NICE recommends PDE-4 inhibitors like roflumilast for patients with:
Severe COPD (FEV1 < 50% predicted normal)
Two or more exacerbations in the last 12 months despite triple therapy with LAMA + LABA + ICS
What features indicate cor pulmonale in COPD patients, and how should it be managed?
Features: peripheral oedema, raised jugular venous pressure, systolic parasternal heave, loud P2. Management includes loop diuretics for oedema and considering long-term oxygen therapy. ACE inhibitors, calcium channel blockers, and alpha blockers are not recommended.
What are the key factors that improve survival in COPD patients?
Smoking cessation (most important for smokers)
Long-term oxygen therapy (LTOT) in eligible patients
Lung volume reduction surgery in selected patients
What are the most common bacterial causes of acute COPD exacerbations?
Haemophilus influenzae (most common cause)
Streptococcus pneumoniae
Moraxella catarrhalis
What respiratory viruses are commonly associated with COPD exacerbations?
Respiratory viruses account for around 30% of exacerbations
Human rhinovirus is the most important pathogen
What are the clinical features of an acute COPD exacerbation?
Increase in dyspnoea, cough, and wheeze
Increased sputum production, suggestive of an infective cause
Hypoxia and acute confusion in severe cases
What is the NICE recommendation for treating an acute exacerbation of COPD?
Increase the frequency of bronchodilator use (consider nebulisers)
Give prednisolone 30 mg daily for 5 days
Use antibiotics if sputum is purulent or there are signs of pneumonia (first-line options: amoxicillin, clarithromycin, doxycycline)

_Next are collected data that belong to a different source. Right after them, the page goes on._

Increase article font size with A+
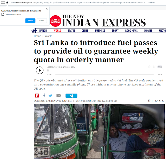 pyautogui.click(x=156, y=101)
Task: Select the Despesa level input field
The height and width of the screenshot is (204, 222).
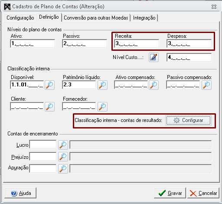Action: point(189,43)
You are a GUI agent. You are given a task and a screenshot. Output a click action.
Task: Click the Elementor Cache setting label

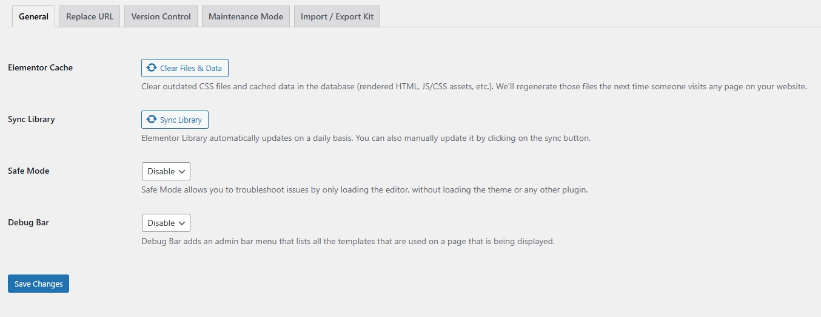tap(40, 67)

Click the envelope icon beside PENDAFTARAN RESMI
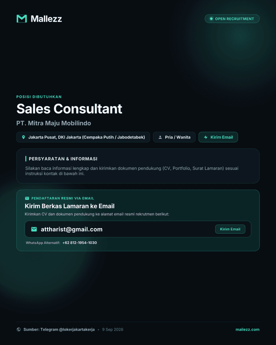pos(27,198)
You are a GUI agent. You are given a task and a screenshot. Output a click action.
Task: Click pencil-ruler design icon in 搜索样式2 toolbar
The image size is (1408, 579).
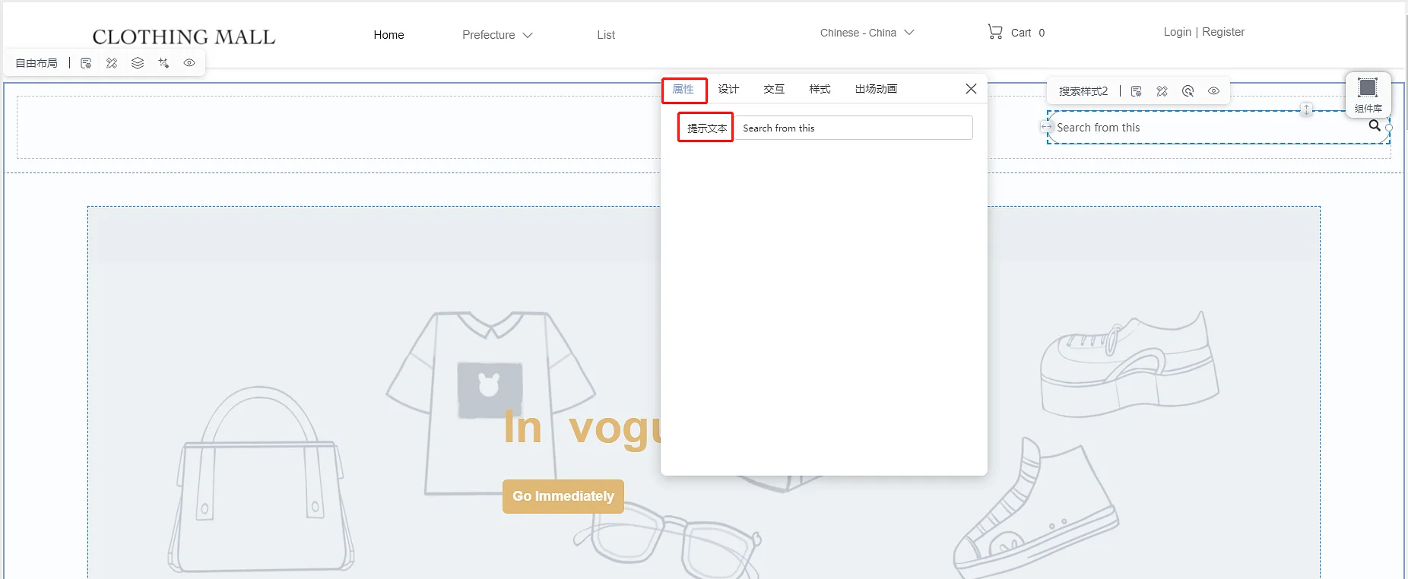[x=1162, y=91]
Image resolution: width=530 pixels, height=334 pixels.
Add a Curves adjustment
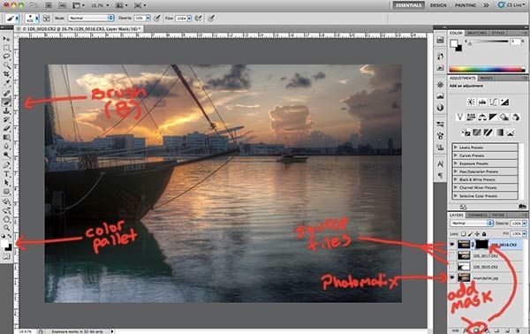click(x=493, y=102)
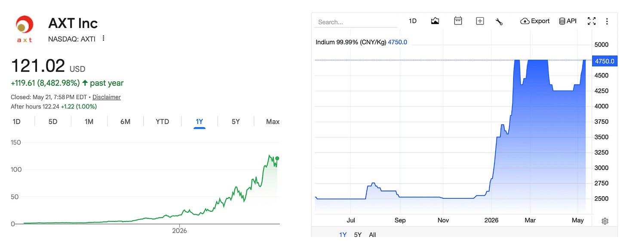Open the wrench tools icon
The image size is (626, 243).
click(499, 21)
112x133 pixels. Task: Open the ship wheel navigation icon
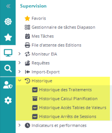tap(8, 21)
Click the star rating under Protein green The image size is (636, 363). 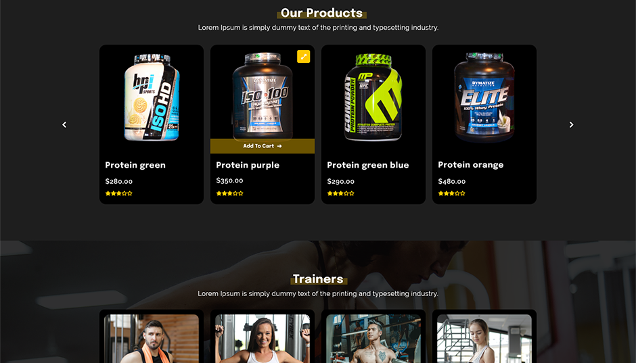(119, 193)
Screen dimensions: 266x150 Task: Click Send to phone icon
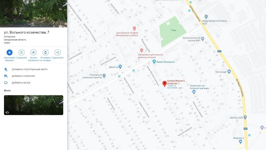[45, 52]
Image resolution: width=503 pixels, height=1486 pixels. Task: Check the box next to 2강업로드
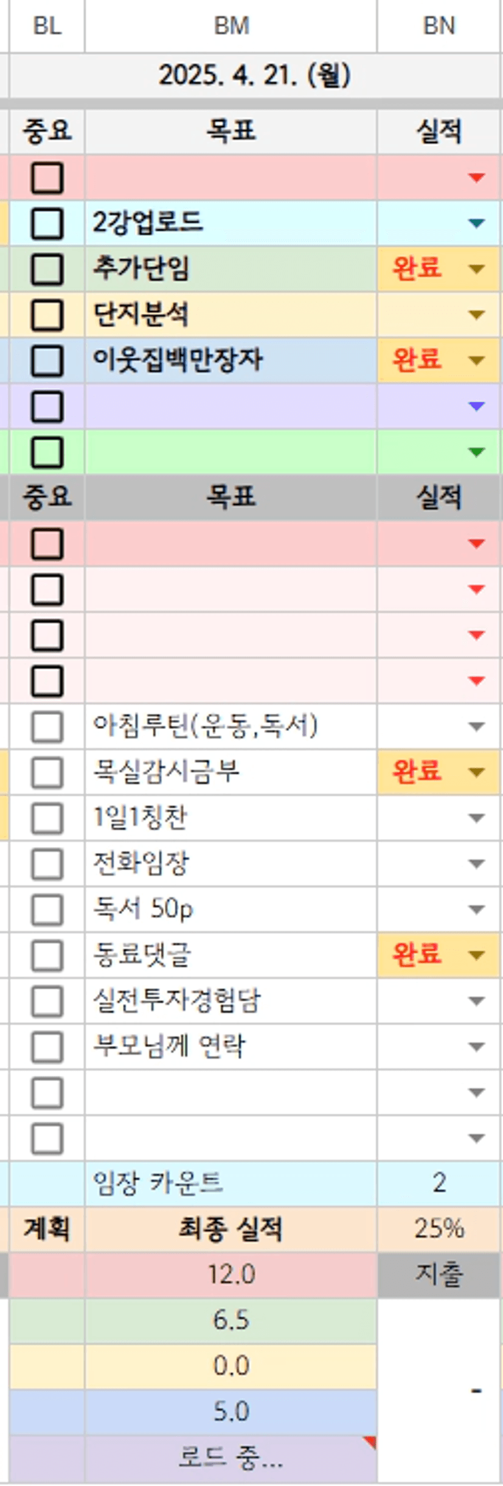click(47, 223)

When do the NICE guidelines recommend hospital admission for a COPD exacerbation?
Severe breathlessness
Acute confusion or impaired consciousness
Cyanosis
Oxygen saturation < 90%
Social reasons (e.g., inability to cope at home)
Significant comorbidity (e.g., cardiac disease or insulin-dependent diabetes)
What oxygen saturation target should be aimed for in COPD patients with risk of hypercapnia during an exacerbation?
An initial oxygen saturation target of 88-92% should be used.
What is the recommended oxygen therapy for COPD exacerbations before blood gas results are available?
Use a 28% Venturi mask at 4 l/min and aim for oxygen saturation of 88-92% in patients with risk factors for hypercapnia but no prior history of respiratory acidosis.
What are the typical bronchodilator treatments for COPD exacerbations?
Beta adrenergic agonists (e.g., salbutamol)
Muscarinic antagonists (e.g., ipratropium)
What corticosteroid therapies are used during severe exacerbations of COPD?
Prednisolone 30 mg orally for 5 days
Intravenous hydrocortisone may be considered in certain cases
When is intravenous theophylline considered for COPD exacerbations?
It may be considered in patients who do not respond to nebulised bronchodilators.
What type of respiratory failure can COPD patients develop during an exacerbation, and what therapy is often used?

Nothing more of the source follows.